Exercise prompt | Your response should be the lines from the one holding "The width and height of the screenshot is (1568, 740)." to the last line of the data below, copied exactly and with no additions.

Material supplied |
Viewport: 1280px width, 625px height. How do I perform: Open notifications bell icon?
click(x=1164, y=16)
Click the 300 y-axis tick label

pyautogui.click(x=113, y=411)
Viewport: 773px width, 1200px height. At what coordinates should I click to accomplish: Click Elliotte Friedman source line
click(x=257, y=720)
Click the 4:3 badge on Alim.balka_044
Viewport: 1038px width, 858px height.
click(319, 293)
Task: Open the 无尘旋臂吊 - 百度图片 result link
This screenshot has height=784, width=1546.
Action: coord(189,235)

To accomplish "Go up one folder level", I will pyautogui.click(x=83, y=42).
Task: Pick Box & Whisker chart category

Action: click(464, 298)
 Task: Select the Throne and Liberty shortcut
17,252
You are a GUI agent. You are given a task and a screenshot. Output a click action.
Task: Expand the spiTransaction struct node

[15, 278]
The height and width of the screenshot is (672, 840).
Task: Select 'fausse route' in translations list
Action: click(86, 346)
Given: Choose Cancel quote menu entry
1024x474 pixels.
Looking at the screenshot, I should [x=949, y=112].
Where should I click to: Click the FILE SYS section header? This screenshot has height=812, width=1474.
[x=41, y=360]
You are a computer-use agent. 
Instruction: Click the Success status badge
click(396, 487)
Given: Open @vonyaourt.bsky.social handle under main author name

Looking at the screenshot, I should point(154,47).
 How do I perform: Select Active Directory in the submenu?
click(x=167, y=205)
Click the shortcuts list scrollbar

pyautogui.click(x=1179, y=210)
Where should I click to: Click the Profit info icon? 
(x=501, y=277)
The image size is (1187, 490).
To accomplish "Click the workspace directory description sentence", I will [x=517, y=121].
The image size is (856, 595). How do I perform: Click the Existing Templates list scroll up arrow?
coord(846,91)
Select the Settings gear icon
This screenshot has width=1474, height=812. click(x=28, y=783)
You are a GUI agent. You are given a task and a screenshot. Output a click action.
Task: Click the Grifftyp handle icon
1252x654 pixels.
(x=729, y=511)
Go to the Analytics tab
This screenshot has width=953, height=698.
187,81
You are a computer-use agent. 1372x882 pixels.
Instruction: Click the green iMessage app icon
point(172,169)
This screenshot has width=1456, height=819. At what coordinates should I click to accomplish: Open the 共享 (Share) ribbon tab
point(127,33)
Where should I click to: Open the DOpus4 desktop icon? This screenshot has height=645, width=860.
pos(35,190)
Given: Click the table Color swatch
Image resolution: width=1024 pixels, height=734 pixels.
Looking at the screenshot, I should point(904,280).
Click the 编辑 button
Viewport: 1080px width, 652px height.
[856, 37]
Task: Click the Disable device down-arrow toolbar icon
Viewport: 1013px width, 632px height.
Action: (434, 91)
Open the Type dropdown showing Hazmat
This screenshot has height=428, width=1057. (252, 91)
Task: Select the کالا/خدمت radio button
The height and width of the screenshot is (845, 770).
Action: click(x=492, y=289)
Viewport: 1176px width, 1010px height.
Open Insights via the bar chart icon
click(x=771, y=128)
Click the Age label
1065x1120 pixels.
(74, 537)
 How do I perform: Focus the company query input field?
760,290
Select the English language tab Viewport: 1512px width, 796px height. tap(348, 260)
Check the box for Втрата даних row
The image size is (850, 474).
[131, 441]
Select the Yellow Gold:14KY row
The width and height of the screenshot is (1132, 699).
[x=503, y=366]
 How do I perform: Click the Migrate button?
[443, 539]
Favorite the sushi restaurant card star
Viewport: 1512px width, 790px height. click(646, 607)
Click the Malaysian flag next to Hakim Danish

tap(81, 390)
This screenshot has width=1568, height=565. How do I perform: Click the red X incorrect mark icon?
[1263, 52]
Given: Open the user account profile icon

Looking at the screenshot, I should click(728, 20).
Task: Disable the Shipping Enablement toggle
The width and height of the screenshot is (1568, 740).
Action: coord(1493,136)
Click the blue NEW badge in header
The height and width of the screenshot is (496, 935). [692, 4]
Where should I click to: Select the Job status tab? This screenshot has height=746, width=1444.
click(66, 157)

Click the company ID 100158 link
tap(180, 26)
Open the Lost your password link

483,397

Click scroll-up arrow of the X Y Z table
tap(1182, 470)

Result of this exercise |
The width and height of the screenshot is (1568, 740).
Action: coord(1493,136)
Click the blue NEW badge in header
The height and width of the screenshot is (496, 935). [692, 4]
Where should I click to: Select the Job status tab? This screenshot has height=746, width=1444.
click(66, 157)

Click the company ID 100158 link
tap(180, 26)
Open the Lost your password link

483,397

Click scroll-up arrow of the X Y Z table
tap(1182, 470)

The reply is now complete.